Sí, pero a Larroca se le oscureció mucho la mirada y murmuró, ayudándose a desbloquear la desvergüenza con el tapabocas: “Bueno, sobre ese asunto sé algunas cosas de las que ni siquiera quiero hablar”. Y yo me fui pensando que la fastuosa exposición conmemorativa se parecía al mausoleo que le dedicó el Ejército fascista al más despreciado de los orientales, por lo que tendría que haberse llamado por lo menos “EL MIRADOR ACUSANTE”. Y ya que hemos nombrado el coraje de Federico cuando se hizo llevar al Cementerio Central a leer frente a cualquier tumba el soneto dedicado al Imperator, creo que vale la pena terminar esta entrevista que “preferiría no haber contestado” citando los versos más impresionantes de Oficina y denuncia (y dedicárselos a los Ministerios de Cultura de todas las banderías que terminaron por robarle a Espínola Gómez su sueño más amado): Óxido, fermento, tierra estremecida. / Tierra tú misma que nadas por los números de la oficina. / ¿Qué voy a hacer? ¿Ordenar los paisajes? / ¿Ordenar los amores que luego son fotografías, / que luego son pedazos de madera / y bocanadas de sangre? / San Ignacio de Loyola / asesinó un pequeño conejo / y todavía sus labios gimen / por las torres de las iglesias. / No, no, no, no; yo denuncio.

1 comentario:

Magali Sánchez Vera dijo...

Me parece brillante, realmente el Maestro creo que leyendo esto debe estar empezando esa pícara sonrisa medio de costado antes de decir "y alguien iba a atreverse, es lo menos que esperaba..."

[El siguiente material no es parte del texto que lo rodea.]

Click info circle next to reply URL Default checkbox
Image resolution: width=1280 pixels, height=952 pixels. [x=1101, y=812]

Porque aún quedando muchas cosas por decir (y espero que esta nota continúe y narre el tristísimo episodio de la falta de respeto con que se trató su cáscara carnal), hay mucho por decir sobre el absoluto desprecio por todo su acervo que no es solamente la obra plástica. Es eso que alguien llamo "papeluchos" y que peanece guardado y cuidado escasamente por falta de rubros. En esos miles de papeluchos tan atrevidamente bautizados yace el gran Espínola. Susbocetos de servilletas, sus perfiles, sus poemas, sus prosas, todo lo que dejó en 7 años de militancia, sus tapas de libros, sus recuerdos, hasta su diccionario de "palabras en desuso". Sin dinero para renovar papel libre de ácido, sin dinero para reponer deshifificafores , sin horas para que su letra escrita en grafito sobre papel de mala calidad se pierda definitivamente. La noche antes de su muerte le prometí cuidar todo lo suyo "como perro guardián", pues el sabía el significado que tenían y tienen mis perros por el llamados "perros con pijama'.

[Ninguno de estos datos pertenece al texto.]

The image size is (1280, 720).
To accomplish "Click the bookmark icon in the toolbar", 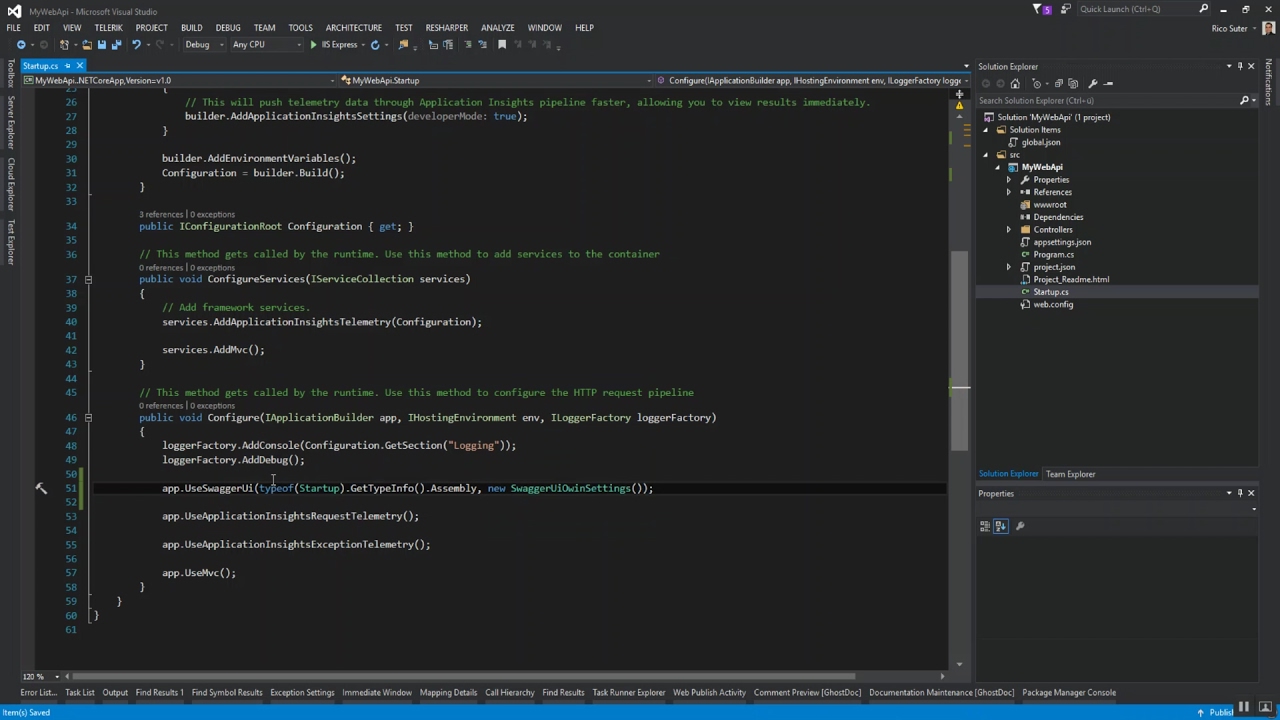I will (502, 45).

Le falle en la promesa de llevarlo junto al General. Le falle en la promesa de ser perro guardián en "más allá de nuestros días" (obra que el decía era la más optimista que había hecho soñando en un futuro). Ya estoy vieja y me atormenta cada minuto que su reloj marca implacable, de no poder tampoco proteger sus "papeluchos" que me encomendó cuidar mientras yo viva. Porque "el tiempo tiene un miedo ciempiés a los relojes" y ahora ese es mi miedo.
Esta nota devuelve un poquito la esperanza de que muchas cosas deben saberse.
Y agregó que también fue albacea de su obra plástica junto a los cuatro nombrados, el maestro León Biriotti, ya fallecido.